Turn the entry lines into a Markdown table with the columns Row and Content, numbering each row and omitting blank lines. Begin at the line that contains "The height and", stop after the line that contains "tap(209, 771)", and leave the pictures out of the table.

• Listing:
*-*-*
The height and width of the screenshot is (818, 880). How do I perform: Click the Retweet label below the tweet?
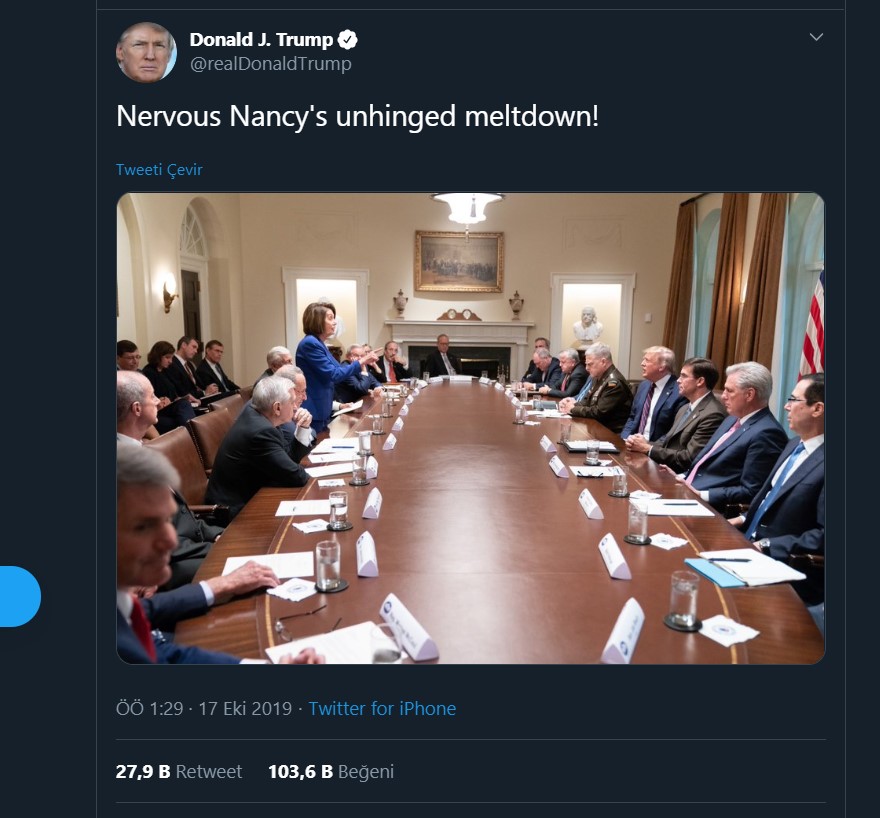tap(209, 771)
*-*-*
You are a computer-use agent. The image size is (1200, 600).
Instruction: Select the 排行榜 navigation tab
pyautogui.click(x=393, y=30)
*-*-*
• Solution to the exercise:
| Row | Content |
|---|---|
| 1 | The height and width of the screenshot is (818, 880). How do I perform: Click the Retweet label below the tweet? |
| 2 | tap(209, 771) |